Return all of the entries, keeping every word and mark as it is.

··· Listed records

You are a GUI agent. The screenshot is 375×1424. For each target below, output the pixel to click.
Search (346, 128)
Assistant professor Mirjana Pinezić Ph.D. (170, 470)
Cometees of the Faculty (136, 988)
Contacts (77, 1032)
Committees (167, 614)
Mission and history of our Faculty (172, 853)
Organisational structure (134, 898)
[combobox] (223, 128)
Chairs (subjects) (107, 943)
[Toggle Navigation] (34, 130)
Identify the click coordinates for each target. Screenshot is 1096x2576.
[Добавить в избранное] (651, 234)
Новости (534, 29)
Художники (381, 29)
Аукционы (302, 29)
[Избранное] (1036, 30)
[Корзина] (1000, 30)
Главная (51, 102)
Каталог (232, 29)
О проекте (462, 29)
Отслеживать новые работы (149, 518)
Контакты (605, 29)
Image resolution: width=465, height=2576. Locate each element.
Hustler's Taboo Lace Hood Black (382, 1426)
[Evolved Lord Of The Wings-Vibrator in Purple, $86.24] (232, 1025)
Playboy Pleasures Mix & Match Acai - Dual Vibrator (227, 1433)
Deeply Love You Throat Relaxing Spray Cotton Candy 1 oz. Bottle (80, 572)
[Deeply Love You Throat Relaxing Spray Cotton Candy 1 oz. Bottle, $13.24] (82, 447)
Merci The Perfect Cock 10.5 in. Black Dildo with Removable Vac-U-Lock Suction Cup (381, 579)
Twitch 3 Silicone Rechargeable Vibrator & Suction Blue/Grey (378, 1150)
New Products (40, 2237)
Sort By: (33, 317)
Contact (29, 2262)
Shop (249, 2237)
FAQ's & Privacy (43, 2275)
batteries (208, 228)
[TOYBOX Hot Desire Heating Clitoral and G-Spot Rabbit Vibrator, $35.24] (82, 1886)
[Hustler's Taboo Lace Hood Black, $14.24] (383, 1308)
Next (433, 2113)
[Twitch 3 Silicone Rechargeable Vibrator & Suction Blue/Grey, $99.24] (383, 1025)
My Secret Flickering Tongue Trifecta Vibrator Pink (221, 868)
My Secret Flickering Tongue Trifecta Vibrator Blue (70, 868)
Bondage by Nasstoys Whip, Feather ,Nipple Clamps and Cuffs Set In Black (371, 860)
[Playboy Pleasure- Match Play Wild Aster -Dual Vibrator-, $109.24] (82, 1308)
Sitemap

······

Task output:
You are a GUI agent. The screenshot is 375×1424. For each target below, output the pixel to click.
Search (346, 128)
Assistant professor Mirjana Pinezić Ph.D. (170, 470)
Cometees of the Faculty (136, 988)
Contacts (77, 1032)
Committees (167, 614)
Mission and history of our Faculty (172, 853)
Organisational structure (134, 898)
[combobox] (223, 128)
Chairs (subjects) (107, 943)
[Toggle Navigation] (34, 130)
Identify the click coordinates for each target. Screenshot is 1096x2576.
[Добавить в избранное] (651, 234)
Новости (534, 29)
Художники (381, 29)
Аукционы (302, 29)
[Избранное] (1036, 30)
[Корзина] (1000, 30)
Главная (51, 102)
Каталог (232, 29)
О проекте (462, 29)
Отслеживать новые работы (149, 518)
Контакты (605, 29)
Image resolution: width=465, height=2576. Locate each element.
Hustler's Taboo Lace Hood Black (382, 1426)
[Evolved Lord Of The Wings-Vibrator in Purple, $86.24] (232, 1025)
Playboy Pleasures Mix & Match Acai - Dual Vibrator (227, 1433)
Deeply Love You Throat Relaxing Spray Cotton Candy 1 oz. Bottle (80, 572)
[Deeply Love You Throat Relaxing Spray Cotton Candy 1 oz. Bottle, $13.24] (82, 447)
Merci The Perfect Cock 10.5 in. Black Dildo with Removable Vac-U-Lock Suction Cup (381, 579)
Twitch 3 Silicone Rechargeable Vibrator & Suction Blue/Grey (378, 1150)
New Products (40, 2237)
Sort By: (33, 317)
Contact (29, 2262)
Shop (249, 2237)
FAQ's & Privacy (43, 2275)
batteries (208, 228)
[TOYBOX Hot Desire Heating Clitoral and G-Spot Rabbit Vibrator, $35.24] (82, 1886)
[Hustler's Taboo Lace Hood Black, $14.24] (383, 1308)
Next (433, 2113)
[Twitch 3 Silicone Rechargeable Vibrator & Suction Blue/Grey, $99.24] (383, 1025)
My Secret Flickering Tongue Trifecta Vibrator Pink (221, 868)
My Secret Flickering Tongue Trifecta Vibrator Blue (70, 868)
Bondage by Nasstoys Whip, Feather ,Nipple Clamps and Cuffs Set In Black (371, 860)
[Playboy Pleasure- Match Play Wild Aster -Dual Vibrator-, $109.24] (82, 1308)
Sitemap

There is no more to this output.